Seminar: Revisiting Exploration versus Exploitation: Multi-Armed Bandits and Adaptive Control, September 3

Attend the IE Decision Systems Engineering Fall ’21 Seminar Series event that explores dynamic learning problems.

Revisiting Exploration versus Exploitation: Multi-Armed Bandits and Adaptive Control
Presented by P.R. Kumar, Texas A&M University

Friday, September 3, 2021
Noon
Attend via Zoom

Abstract

We consider the central problem of exploration versus exploitation that lies at the heart of several dynamic learning problems. We revisit the problem of regret in adaptive control and examine it in the light of recent interest in solving large-scale bandit problems. For bandit problems, we present a family of schemes that admits simple index policies whose regret performance appears to be near the best apparently currently available, and at low computational complexity per decision. This is joint work with Ping-Chun Hsieh, Yu-Heng Hung, Xi Liu, Akshay Mete, Rahul Singh, Anirban Bhattacharya and Le Xie.

About the speaker

P.R. Kumar is a Regents Professor, a University Distinguished Professor, Holder of the O’Donnell Foundation Chair I and professor in the Department of Electrical and Computer Engineering at Texas A&M University, and Franklin W. Woeltge Professor Emeritus in the Department of Electrical and Computer Engineering at the University of Illinois, Urbana-Champaign. He is an honorary professor at IIT Hyderabad.

His current focus includes 5G, wireless networks, cybersecurity, cyberphysical systems, privacy, unmanned aerial system traffic management, reinforcement learning, machine learning and power systems.

He obtained his B. Tech from the Indian Institute of Technology, Madras in 1973, and MS and D.Sc from Washington University, St. Louis in 1975 and 1977, respectively. He was a faculty member in the Department of Mathematics at the University of Maryland Baltimore County from 1977 to 1984, and a faculty member in the Department of Electrical and Computer Engineering and the Coordinated Science Laboratory at the University of Illinois, Urbana-Champaign from 1985 to 2011. Since 2011, he has been a faculty member in the Department of Electrical and Computer Engineering at Texas A&M University.
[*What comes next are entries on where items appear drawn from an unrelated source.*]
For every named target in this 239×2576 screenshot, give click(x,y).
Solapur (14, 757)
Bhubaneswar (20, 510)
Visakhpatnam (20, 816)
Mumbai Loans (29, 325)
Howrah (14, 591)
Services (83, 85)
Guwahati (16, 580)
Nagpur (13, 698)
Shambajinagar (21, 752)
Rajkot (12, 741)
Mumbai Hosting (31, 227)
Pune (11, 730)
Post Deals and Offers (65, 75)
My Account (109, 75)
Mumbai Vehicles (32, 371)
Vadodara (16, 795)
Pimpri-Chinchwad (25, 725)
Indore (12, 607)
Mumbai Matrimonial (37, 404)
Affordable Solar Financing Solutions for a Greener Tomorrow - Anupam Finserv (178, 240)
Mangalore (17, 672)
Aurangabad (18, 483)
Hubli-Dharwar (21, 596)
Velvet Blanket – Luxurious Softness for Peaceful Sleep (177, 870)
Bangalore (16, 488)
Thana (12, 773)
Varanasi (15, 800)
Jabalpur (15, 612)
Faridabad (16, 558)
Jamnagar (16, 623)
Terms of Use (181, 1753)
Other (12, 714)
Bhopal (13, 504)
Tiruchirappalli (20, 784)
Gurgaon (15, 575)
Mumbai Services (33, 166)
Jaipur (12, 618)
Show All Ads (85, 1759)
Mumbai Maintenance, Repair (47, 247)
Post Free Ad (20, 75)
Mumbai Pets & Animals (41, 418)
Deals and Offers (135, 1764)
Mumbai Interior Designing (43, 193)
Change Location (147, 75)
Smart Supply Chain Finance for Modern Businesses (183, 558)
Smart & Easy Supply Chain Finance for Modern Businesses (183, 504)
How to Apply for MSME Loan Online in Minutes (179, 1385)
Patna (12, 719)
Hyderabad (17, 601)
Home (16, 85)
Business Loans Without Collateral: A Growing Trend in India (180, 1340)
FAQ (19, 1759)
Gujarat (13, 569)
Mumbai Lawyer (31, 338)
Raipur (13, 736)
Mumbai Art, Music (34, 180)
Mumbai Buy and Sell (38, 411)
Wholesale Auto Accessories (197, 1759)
He received the IEEE Field Award for Control Systems, the Donald P. Eckman Award of the American Automatic Control Council, the Fred W. Ellersick Prize of the IEEE Communications Society, the Outstanding Contribution Award of ACM SIGMOBILE, the Infocom Achievement Award, the ACM SIGMOBILE Test-of-Time Paper Award and the COMSNETS Outstanding Contribution Award. He is a Fellow of IEEE and ACM. He was awarded a Doctor Honoris Causa by ETH, Zurich. He is a member of the U.S. National Academy of Engineering, the World Academy of Sciences, the Indian National Academy of Engineering and the Academy of Medicine, Eegineering and Science of Texas. He was awarded a Distinguished Alumus Award from IIT Madras, the Alumni Achievement Award from Washington University, St. Louis and the Daniel C. Drucker Eminent Faculty Award from the University of Illinois, Urbana-Champaign.